Seven members of the Service Employees International Union (SEIU) Local 521 were arrested by order of the mayor during a Santa Cruz City Council meeting on May 26. After speaking on behalf of SEIU, the members locked arms in front of council members shouting, “What do we want? Contracts. When do we want them? Now.”
After refusing to leave the meeting, the members were handcuffed with plastic zip ties, escorted out of City Hall and detained at the Santa Cruz Police Department, and released later that evening.
Santa Cruz Police Department media representative Joyce Blaschke said the members “were arrested for public disturbance but were only detained as long as it took police to do a background check and fingerprinting.”
Prior to the arrest, hundreds of SEIU members and allies rallied together in front of the Town Clock around 6 p.m. before marching down Pacific Avenue to City Hall “to hand-deliver a letter from the community to City Council demanding a response to the need for a living wage, affordable housing and community investment for all,” according to SEIU’s press release.
Santa Cruz Service Employee contracts are due to expire in June, and that evening, City Council planned to discuss the proposed budget for 2016. This plan outlined new financial contracts that members of the SEIU said were inadequate.
Outside City Hall, ralliers grouped together, blew whistles and shouted their demands on each corner of the intersection of Church Street and Center Street. Children wore purple shirts with “SEIU” printed in white type, and some sat in red wagons laughing and shouting along with their parents in solidarity. Despite the seriousness of the ralliers’ concerns, many cheerful faces were seen in the crowd.
Among the smiling faces was Ted Rossiter, a member of the SEIU bargaining team and a tech specialist in the Information Technology Division of the City of Santa Cruz Administrative Services Department, also voiced this concern. He acknowledged this frustration along with other looming consequences of the city’s new proposed budget.
“Just living here, the prices are going up, but [the city’s contract] offer is to give us less money over three years,” Rossiter said. “These are all the people who want to get paid a fair wage for doing a good job.”

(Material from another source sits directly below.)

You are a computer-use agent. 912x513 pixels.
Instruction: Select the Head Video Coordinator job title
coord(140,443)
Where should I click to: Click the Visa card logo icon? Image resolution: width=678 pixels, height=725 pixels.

Rossiter said a little known fact is that city workers have to pay for their retirement while receiving an average of $34,000 per year without any social security or benefits.
Workers represented by the SEIU include librarians, janitors and waste management drivers whose professions range in pay. SEIU organizer Jeffrey Smedberg — one of the seven members arrested — said the jobs with the least amount of compensation usually belong to women.
“The city contract workers have been in negotiation with city management for several months now, and the contract is due to expire at the end of June,” Smedberg said. “The city is asking the workers to take a pay cut and keep women in lower-paid positions.”
Mayor Don Lane said it was understandable that city employees wanted an increase in payment, especially because of the rising cost of housing in Santa Cruz.
“City Council is very much in the middle of negotiations with SEIU,” Lane said. “I hope we’ll have productive bargaining sessions over the next few weeks and come to a positive agreement.”
The City Council meeting ended without an agreement or consensus. Rossiter, SEIU bargaining team member and a tech specialist in the Information Technology Division of the City of Santa Cruz Administrative Services Department, said City Council held another meeting the day after despite SEIU’s requests to have it at a time when service employees aren’t working.
Lane said council members spent much of the rescheduled meeting going through the budget to identify possible sources of additional dollars to add to city workers’ compensation resources.
“This would have happened with or without the demonstration yesterday,” Lane said. “The demonstration emphasized how strongly city workers feel about their need for additional compensation and it will keep us focused on their needs.”